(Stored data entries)
Start of Block
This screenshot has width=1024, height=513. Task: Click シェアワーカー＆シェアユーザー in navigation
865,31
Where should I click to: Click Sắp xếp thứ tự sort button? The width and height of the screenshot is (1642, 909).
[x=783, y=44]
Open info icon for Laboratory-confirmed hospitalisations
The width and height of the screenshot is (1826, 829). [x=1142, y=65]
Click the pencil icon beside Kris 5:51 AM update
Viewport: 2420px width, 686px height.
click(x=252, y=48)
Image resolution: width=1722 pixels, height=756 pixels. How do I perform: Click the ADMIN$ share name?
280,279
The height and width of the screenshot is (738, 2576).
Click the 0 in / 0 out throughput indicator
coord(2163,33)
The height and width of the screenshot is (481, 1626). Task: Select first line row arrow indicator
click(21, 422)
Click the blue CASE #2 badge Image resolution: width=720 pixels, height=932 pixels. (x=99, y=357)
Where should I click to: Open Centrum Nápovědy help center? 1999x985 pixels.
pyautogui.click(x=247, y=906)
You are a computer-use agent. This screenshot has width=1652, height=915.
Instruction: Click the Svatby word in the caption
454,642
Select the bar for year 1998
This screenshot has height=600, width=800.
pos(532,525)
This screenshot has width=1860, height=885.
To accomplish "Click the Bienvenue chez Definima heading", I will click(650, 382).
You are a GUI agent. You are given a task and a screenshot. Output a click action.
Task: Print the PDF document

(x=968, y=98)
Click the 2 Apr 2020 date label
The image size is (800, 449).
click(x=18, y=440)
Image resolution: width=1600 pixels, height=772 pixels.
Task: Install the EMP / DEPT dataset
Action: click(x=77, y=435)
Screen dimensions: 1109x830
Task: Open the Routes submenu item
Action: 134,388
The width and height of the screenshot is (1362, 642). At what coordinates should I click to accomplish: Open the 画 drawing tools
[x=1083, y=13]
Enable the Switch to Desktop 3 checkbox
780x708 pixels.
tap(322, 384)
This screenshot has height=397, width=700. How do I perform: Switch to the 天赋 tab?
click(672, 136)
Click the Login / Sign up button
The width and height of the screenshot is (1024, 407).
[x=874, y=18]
End of Block
Task item:
Find how many lines in the entries above have the string "agent" and report only that number.

Task output:
2